Microsoft Excel
The Microsoft Excel connector bridges the gap between ad-hoc analytics and the world’s most widely used spreadsheet format. It allows users to query .xls or .xlsx files using standard SQL without manual imports, formula wrangling, or copy-pasting required.
At its core, the connector treats each worksheet as a table and each defined cell range as a structured dataset. When you query an Excel file, the connector dynamically maps rows and columns into a tabular schema—effectively transforming what's often a human-formatted report into something your query engine can reason about.
This connector is designed for both simplicity and precision. With just a few lines of configuration, you can open up entire workbooks for exploration. Yet, for more complex files—where data may begin several rows down, or occupy only a subset of columns—you can fine-tune behavior using a rich set of options that control how Metaform interprets the file structure.
Configuration Options
The simplest possible configuration enables the connector and lets it discover and read any Excel files within your workspace:
"excel": {
"type": "excel",
"extensions": ["xls", "xlsx"]
}
This setup is ideal for quick inspection or exploratory analysis. Metaform automatically detects sheets, infers column types, and exposes data as queryable tables.
Advanced Configuration
You’ll often want greater control—such as defining which sheet to query, where the data starts, or whether to use headers. All of these advanced options can be set directly in the table command, allowing you to fine-tune how Metaform reads and structures spreadsheet data at runtime.
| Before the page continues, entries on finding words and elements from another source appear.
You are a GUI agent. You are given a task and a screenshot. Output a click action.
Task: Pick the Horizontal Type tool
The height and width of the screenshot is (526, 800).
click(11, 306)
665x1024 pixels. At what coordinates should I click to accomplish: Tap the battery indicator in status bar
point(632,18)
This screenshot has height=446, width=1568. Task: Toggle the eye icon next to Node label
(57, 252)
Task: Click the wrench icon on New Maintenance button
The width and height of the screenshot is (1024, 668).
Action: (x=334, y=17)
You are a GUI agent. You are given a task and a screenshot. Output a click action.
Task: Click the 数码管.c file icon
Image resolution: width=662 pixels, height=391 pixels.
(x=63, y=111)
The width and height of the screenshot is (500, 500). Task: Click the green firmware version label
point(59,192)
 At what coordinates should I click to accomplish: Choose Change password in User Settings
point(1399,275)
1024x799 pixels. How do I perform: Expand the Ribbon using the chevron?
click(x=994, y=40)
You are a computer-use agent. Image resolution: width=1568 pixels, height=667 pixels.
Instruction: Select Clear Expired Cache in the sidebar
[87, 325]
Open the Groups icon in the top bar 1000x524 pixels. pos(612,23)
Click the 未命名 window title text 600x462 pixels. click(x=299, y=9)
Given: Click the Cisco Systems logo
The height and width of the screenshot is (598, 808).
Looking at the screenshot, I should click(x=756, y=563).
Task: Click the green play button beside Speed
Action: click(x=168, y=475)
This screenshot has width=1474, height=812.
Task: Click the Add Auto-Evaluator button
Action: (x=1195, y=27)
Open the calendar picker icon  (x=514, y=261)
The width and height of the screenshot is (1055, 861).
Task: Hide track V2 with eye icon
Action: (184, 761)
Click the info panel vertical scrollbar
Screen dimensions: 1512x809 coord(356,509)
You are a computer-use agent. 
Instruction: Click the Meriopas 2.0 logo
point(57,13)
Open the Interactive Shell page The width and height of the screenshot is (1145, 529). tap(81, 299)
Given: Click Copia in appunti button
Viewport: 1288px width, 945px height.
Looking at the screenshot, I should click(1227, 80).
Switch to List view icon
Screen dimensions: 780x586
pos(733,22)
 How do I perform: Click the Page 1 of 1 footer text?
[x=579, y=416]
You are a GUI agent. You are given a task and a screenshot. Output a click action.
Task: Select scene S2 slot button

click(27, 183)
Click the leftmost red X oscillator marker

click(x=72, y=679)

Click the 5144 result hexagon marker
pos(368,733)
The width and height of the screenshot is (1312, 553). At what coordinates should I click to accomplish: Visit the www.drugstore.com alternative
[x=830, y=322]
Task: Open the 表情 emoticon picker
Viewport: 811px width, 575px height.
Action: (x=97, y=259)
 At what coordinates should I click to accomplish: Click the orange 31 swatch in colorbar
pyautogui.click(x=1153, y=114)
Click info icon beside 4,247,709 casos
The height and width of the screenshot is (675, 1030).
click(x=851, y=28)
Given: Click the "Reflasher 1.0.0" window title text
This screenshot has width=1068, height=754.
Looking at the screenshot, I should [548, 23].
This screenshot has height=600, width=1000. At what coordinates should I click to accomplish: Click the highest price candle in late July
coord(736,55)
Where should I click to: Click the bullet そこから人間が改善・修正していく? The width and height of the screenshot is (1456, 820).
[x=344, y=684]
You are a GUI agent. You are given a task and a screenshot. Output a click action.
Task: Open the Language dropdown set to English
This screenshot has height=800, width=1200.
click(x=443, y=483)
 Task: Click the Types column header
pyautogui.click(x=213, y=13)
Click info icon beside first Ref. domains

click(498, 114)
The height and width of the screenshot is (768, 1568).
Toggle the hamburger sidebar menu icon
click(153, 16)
The table below summarizes the complete set of available configuration parameters:
| Option | Default | Description |
|---|---|---|
| firstColumn | (none) | Defines the leftmost column index to read within a spreadsheet. Columns are 1-indexed, meaning column 1 corresponds to “A.” Setting this to 0 tells Metaform to begin at the first available column automatically. Use this when you want to target a specific subset of columns and skip descriptive or empty regions on the left. |
| headerRow | 0 | Identifies which row contains column headers. Rows are 0-indexed. Setting this to -1 tells Metaform that there are no headers and it should generate automatic field names (field_1, field_2, etc.). This is particularly useful for structured but unlabeled data—such as exports from legacy systems or generated reports. |
| lastColumn | (none) | Defines the rightmost column index to include in the read range. Columns are 1-indexed. When set to 0, Metaform reads all remaining columns to the right. Limiting the column range can improve scan performance when only a portion of the sheet is needed. |
| lastRow | 1048576 | Specifies the final row Metaform should process. The default value corresponds to Excel’s maximum row count (1,048,576). Typically, you don’t need to change this, but setting it to a smaller value can help exclude trailing summaries, blank space, or appended notes at the end of a worksheet. |
| sheetName | (first sheet) | Names the Excel sheet that Metaform should query. If omitted, Metaform defaults to the first sheet in the workbook. If the specified sheet is not found, Metaform throws an exception. Use this to target a specific tab in multi-sheet workbooks—common when reports store monthly or departmental data separately. |
Putting It Together
When you configure Metaform's Microsoft Excel connector, think of the spreadsheet as a coordinate grid—columns labeled from left to right (A, B, C, …) and rows numbered from top to bottom. The combination of firstRow, headerRow, and lastRow defines the window of data that Metaform will read.
Scenario
Let's imagine a common scenario: you receive a quarterly sales report exported from Microsoft Excel. The top of the sheet contains titles, blank rows, and metadata before the actual table begins.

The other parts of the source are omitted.